#### Excerpted text ####

Other studies focused on the nature of RTI requests and the background of people who made them. Some found that the law does well where social activists, journalists, researchers and political parties make greater use of the law than private individuals. In other words, the law flourishes where it is used for broad social issues instead of mere personal interests.
How does the Bangladeshi situation relate to the above findings? On the relevance of ground realities, recall the context in which the RTI Act 2009 was adopted. During the years of its growth, Bangladesh suffered severe political upheavals, causing grave instability and deep social division. There was little scope for citizens to make meaningful demands for change. Issues like citizen-state relationship, transparency and accountability in governance were raised from time to time but never crystalized into popular demands.
In the euphoria that gripped the nation for renewal when the new government assumed power in 2009, there was little alternative for it but to attend to the call for change. It chose to embrace the RTI Ordinance 2008, which was promulgated by the outgoing interim government, and adopt it as an Act of the new parliament. In less than three months, the RTI Act 2009 was born.
But in the rush to adopt the law, without any discussion or debate in the parliament, the country missed an opportunity to flesh out its pros and cons. This, as we saw later, had a clear negative impact on its implementation. A law that called for fundamental changes in the way a government relates to citizens cannot work unless both sides are fully aware of the role they must play under it.

#### Recorded data ####

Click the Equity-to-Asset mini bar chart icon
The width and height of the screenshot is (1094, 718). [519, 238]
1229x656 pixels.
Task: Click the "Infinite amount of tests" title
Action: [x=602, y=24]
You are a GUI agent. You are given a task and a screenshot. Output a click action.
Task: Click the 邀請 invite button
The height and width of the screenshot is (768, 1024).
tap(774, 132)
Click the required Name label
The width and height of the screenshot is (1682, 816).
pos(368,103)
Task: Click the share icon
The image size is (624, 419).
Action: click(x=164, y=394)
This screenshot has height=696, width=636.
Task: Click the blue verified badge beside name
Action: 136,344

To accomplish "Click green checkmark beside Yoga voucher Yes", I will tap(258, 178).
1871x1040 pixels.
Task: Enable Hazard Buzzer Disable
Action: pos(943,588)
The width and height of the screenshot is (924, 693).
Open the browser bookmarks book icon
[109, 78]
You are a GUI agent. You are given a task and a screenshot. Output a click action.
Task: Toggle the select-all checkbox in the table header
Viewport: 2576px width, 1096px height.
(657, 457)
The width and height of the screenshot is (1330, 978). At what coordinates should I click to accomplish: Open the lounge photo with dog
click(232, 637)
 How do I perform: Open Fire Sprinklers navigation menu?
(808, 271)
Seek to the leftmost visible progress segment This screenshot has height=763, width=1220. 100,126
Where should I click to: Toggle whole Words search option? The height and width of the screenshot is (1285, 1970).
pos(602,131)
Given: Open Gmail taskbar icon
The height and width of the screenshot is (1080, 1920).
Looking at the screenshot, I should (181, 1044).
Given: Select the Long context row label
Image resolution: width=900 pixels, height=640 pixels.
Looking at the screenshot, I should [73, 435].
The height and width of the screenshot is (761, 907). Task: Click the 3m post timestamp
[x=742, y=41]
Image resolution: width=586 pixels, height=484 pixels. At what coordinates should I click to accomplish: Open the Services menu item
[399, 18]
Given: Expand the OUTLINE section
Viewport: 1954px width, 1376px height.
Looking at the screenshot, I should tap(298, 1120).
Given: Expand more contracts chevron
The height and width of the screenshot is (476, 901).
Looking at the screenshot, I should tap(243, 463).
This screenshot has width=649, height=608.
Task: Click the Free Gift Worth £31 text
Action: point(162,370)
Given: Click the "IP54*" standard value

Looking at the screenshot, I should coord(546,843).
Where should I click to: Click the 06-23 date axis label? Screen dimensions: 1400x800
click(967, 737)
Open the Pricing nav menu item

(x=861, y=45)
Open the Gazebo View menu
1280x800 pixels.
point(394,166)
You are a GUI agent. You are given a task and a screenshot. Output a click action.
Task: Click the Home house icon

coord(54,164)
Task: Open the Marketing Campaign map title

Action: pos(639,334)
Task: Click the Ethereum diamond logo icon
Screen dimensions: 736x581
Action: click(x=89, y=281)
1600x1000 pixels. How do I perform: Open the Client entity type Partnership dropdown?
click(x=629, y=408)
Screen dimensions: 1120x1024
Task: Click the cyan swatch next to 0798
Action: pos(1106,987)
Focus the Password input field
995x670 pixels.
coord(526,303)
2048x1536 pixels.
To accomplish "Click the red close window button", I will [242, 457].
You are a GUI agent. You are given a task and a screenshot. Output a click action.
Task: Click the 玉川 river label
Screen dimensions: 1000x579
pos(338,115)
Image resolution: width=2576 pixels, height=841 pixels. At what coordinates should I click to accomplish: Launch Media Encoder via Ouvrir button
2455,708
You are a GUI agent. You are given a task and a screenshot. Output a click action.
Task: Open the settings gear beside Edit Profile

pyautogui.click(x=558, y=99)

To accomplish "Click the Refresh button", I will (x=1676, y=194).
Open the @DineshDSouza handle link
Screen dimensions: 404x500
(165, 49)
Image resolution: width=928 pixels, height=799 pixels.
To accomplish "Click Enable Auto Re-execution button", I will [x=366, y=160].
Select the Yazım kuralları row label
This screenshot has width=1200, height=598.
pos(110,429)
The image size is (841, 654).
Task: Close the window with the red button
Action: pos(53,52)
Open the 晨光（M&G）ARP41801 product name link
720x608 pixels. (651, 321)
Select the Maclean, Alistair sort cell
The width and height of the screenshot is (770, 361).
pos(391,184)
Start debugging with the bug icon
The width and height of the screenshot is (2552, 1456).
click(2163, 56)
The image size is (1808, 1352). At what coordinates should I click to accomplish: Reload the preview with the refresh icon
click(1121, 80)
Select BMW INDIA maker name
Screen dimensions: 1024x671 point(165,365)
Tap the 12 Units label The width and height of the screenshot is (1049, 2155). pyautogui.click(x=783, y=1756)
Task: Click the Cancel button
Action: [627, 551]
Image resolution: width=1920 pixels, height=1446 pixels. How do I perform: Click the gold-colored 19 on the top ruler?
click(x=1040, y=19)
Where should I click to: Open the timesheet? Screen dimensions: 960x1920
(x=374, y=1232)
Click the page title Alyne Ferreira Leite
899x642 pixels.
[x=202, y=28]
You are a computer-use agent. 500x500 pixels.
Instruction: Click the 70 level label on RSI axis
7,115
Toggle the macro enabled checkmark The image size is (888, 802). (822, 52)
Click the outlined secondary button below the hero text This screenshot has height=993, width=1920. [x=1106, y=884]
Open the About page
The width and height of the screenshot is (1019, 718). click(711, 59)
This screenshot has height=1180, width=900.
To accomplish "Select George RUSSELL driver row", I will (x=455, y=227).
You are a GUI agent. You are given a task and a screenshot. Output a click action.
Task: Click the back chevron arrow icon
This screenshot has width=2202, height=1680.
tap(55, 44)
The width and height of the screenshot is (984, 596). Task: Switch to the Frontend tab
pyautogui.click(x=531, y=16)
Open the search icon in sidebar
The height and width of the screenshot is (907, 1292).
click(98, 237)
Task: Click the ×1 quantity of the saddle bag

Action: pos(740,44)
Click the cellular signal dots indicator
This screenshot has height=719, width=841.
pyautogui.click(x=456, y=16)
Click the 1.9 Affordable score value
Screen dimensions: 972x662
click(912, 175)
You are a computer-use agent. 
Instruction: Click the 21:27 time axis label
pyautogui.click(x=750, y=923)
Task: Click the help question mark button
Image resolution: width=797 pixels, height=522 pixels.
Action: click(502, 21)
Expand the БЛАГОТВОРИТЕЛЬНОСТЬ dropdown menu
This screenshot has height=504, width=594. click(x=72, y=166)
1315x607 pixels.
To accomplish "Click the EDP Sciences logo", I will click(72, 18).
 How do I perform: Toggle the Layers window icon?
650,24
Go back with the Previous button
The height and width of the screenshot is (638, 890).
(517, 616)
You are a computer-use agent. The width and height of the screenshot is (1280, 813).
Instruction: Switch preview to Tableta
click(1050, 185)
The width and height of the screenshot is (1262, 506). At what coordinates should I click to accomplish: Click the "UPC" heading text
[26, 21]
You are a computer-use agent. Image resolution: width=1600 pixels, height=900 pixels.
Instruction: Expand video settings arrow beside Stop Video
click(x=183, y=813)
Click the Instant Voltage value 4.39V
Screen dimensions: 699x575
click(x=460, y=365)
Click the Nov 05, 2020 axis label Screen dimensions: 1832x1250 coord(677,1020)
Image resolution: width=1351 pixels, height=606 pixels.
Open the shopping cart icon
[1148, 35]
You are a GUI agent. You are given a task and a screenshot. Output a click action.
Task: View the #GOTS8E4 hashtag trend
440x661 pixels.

####

> What is asked
• a. Check each statement against the text on Bangladesh's RTI Act and answer yes or no, quoting the words of the text that decide it. (i) Parliament debated the RTI Act 2009 before adopting it. (ii) The outgoing interim government promulgated the RTI Ordinance 2008. (iii) The RTI Act 2009 took more than a year to come into being.
• b. Copy out the text on Bangladesh's RTI Act from "Other studies focused" up to and including "into popular demands.".
• c. Carry the text on Bangladesh's RTI Act on from its last sentence.

> Per-task outputs
• a.
(i) No: "without any discussion or debate in the parliament"
(ii) Yes: "the RTI Ordinance 2008, which was promulgated by the outgoing interim government"
(iii) No: "In less than three months, the RTI Act 2009 was born."

• b.
Other studies focused on the nature of RTI requests and the background of people who made them. Some found that the law does well where social activists, journalists, researchers and political parties make greater use of the law than private individuals. In other words, the law flourishes where it is used for broad social issues instead of mere personal interests.
How does the Bangladeshi situation relate to the above findings? On the relevance of ground realities, recall the context in which the RTI Act 2009 was adopted. During the years of its growth, Bangladesh suffered severe political upheavals, causing grave instability and deep social division. There was little scope for citizens to make meaningful demands for change. Issues like citizen-state relationship, transparency and accountability in governance were raised from time to time but never crystalized into popular demands.

• c.
Added to this is the existence of a deep-seated culture of official secrecy, for which the Bangladeshi experience is comparable to that of the UK. It was inherited, together with the system of governance, from colonial times. As was aptly described by a British scholar: “The Westminster system, with its executive dominance, one-party government and strict lines of control, made both for power hoarding and, as a corollary, information hoarding.”
The RTI ship in Bangladesh was thus set to sail on unchartered waters. Citizens of the country, for whose empowerment the law was ostensibly enacted, were left largely unaware about their enormous responsibilities to make it work. Public officials, tasked with providing the requested information to citizens, were unprepared to give up their tradition of official secrecy. The Information Commission was given a herculean task to steer the ship without the necessary know-how. They had to learn on the job. The government, too, was largely unaware of its responsibilities beyond the adoption of the law.
With such an uncertain beginning, it is indeed creditable that the RTI ship of Bangladesh is still afloat. However, it is still a rickety ship in which we hope to reach shore.
The number of people using the law is still miniscule compared to the size of the population. The focus of the few who use the law is still largely limited to matters of personal interest, such as how to obtain benefits from government entities at the local level. This is indicated in the reported 95 percent positive responses to all RTI requests made in the country. The use of RTI on matters of public interest, like malfeasance in governance, corrupt practices in awarding government tenders, misuse of power, etc., is still few and far between.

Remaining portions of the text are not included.